Europe’s financial sector has reached “peak uncertainty” as regulators and banks rush to stave off the harshest effects of the UK leaving the single market with just 36 days left before the end of the Brexit transition period.
A combination of politics around trade talks, EU concerns about Britain diverging from continental rules and Europe’s push for greater control of euro-denominated activities has left the sector facing unanswered questions about its operations after January 1.
With both sides refusing to give ground on vital issues and financial services left outside the scope of Brexit talks, executives fear the lack of clarity could lead to market dysfunction and inflated costs for clients after a year in which coronavirus has taken its toll.
“This is the period of peak uncertainty,” David Schwimmer, chief executive of London Stock Exchange Group, told the Financial Times.

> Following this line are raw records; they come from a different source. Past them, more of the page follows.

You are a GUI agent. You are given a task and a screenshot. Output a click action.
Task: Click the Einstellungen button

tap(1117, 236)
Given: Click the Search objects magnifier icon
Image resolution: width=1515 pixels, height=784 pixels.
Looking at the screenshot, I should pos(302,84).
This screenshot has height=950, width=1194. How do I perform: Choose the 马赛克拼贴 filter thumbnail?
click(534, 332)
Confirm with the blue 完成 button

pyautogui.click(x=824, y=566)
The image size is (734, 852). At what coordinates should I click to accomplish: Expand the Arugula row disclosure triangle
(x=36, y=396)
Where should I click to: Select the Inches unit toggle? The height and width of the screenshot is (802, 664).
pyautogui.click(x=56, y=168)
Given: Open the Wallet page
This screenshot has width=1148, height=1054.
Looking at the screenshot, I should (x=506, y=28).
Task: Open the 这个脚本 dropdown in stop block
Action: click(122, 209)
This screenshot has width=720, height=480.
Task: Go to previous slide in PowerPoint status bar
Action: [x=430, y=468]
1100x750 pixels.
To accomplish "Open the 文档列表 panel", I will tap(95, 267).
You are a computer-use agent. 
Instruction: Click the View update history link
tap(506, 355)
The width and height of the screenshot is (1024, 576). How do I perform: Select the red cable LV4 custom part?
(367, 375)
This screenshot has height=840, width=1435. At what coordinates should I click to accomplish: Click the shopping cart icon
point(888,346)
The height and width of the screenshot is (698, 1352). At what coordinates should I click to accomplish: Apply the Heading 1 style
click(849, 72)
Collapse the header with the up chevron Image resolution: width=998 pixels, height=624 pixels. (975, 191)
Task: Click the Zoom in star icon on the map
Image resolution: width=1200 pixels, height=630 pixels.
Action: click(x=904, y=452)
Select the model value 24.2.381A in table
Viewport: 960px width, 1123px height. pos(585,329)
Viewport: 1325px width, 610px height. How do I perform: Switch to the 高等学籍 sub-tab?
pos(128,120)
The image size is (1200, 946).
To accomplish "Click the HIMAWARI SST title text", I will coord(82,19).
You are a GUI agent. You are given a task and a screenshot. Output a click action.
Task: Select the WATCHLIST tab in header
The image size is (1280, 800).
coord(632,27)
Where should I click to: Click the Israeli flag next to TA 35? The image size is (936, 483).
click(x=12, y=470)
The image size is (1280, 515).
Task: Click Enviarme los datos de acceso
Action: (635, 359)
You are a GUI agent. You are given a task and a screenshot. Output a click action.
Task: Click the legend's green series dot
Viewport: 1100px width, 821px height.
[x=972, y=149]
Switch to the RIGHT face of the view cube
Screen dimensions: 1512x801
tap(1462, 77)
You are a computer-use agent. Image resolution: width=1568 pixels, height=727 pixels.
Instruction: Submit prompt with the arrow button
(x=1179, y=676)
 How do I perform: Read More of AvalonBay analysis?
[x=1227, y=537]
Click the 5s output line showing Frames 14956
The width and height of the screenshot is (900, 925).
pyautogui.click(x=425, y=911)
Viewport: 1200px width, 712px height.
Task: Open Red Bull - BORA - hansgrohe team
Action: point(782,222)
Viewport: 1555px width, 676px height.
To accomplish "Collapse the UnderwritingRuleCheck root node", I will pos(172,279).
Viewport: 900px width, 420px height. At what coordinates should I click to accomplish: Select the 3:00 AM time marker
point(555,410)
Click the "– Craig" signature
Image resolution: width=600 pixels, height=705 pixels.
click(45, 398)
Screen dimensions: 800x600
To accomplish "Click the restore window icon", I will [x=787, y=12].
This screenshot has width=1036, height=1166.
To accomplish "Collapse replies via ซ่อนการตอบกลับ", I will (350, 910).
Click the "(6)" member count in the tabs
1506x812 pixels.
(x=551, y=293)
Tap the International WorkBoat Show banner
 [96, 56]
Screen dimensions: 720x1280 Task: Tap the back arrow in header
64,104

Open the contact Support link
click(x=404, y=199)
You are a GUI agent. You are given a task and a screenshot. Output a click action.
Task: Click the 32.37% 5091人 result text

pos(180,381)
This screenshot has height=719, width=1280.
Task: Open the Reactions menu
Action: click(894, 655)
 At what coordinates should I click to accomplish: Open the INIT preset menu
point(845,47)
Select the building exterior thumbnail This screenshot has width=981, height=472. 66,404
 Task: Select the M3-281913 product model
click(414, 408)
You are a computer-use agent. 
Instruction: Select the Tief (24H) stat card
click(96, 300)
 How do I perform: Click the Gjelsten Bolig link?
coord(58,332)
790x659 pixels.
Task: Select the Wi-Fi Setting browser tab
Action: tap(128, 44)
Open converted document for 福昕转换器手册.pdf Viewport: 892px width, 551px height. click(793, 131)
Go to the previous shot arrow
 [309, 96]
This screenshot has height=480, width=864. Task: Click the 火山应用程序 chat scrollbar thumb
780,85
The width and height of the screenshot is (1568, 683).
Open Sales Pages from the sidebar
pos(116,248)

“It looks like the EU will make sure there is a cost to Brexit, but it’s really important for global business to be able to participate in the biggest markets,” he said. “Less fragmentation and more co-operation and continuity of service are in everyone’s interest.”
Unlike most other main economic sectors, financial services has largely been left out of trade talks about the EU and UK’s future relationship, despite its importance to the British and European economies. The EU rejected UK proposals to include a detailed financial services chapter, covering issues such as regulatory co-operation, in any trade deal, arguing that it might turn into a British attempt to retain market access by the back door.
Some firms have plans in place already but there are many who think something will come along at the last minute
The exclusion means banks, exchanges and other parts of the City — as well as international lenders with trading outposts in London — are counting on a series of ad hoc, last-minute arrangements and changes.
“Some firms have plans in place already but there are many who think something will come along at the last minute,” said Sam Tyfield, a partner at law firm Shoosmiths in London.
Goldman Sachs said on Tuesday it would set up a hub in the Paris for Sigma X, its private marketplace for trading shares, to ensure it can continue trading European equities if there is no accord.
The same day, real estate investment trust Segro dual-listed its entire share capital on Euronext Paris to protect its holding structure after the end of the Brexit transition period.
Those contingency plans were announced in the same week that European regulators also finalised a late change seeking to avoid chaos in £15tn of derivatives contracts held between UK and EU counterparties.
Concerned that Britain would seek ways to preserve the benefits of the single market after Brexit, the EU has insisted that future relations be based on market-access rights, known as equivalence decisions, that each side would grant unilaterally. It is a system that the bloc uses with other financial centres such as New York and Singapore.
However, there has been silence from Brussels about which equivalence decisions the City can expect to be granted. EU officials acknowledge that, despite equivalence being formally separate to the future-relationship talks, the two issues are politically connected. Brussels is deeply reluctant to show its hand while trade talks are undecided, not least because of the complicated politics of acting while the fate of sensitive EU sectors, such as fisheries, remains uncertain.
“What many in the City fear is the bad will created by crashing out without a deal,” said Pat McFadden, shadow City minister. “Deal or no deal, for them it is really a question of goodwill because they are depending on it for access [to European markets].”
The European Securities and Markets Authority (Esma) said on Wednesday that it would not soften EU rules for parts of the derivatives market, despite the possibility that they could leave London outposts of EU banks unable to trade. Both Esma and the UK Financial Conduct Authority said the issue could be fixed by equivalence decisions, but that this was outside their purview.
“For the European banking industry it isn’t the end of the discussion, but we knew the solution wouldn’t come from Esma,” said a senior executive at a European bank. “It will go to the wire. We’re expecting to hear something concrete from the European Commission near the end of the year.”
The EU has also repeatedly warned about the difficulty of assessing UK equivalence given the dynamic situation created by Brexit, in which Britain has made clear that the goal of leaving the EU is to break free from European rules.
Some are encouraging the UK to embrace divergence and roll back some of the more prescriptive rules introduced across Europe after the financial crisis.
“The reason we’ve invested in the UK for so long is that it’s the centre of global markets and the UK regulators have a deep understanding of the importance of frictionless access to them,” said Ben Jackson, president of Intercontinental Exchange.
“There's an opportunity for the UK to stand up and focus back on what made their market successful, namely principles-based regulation,” he said.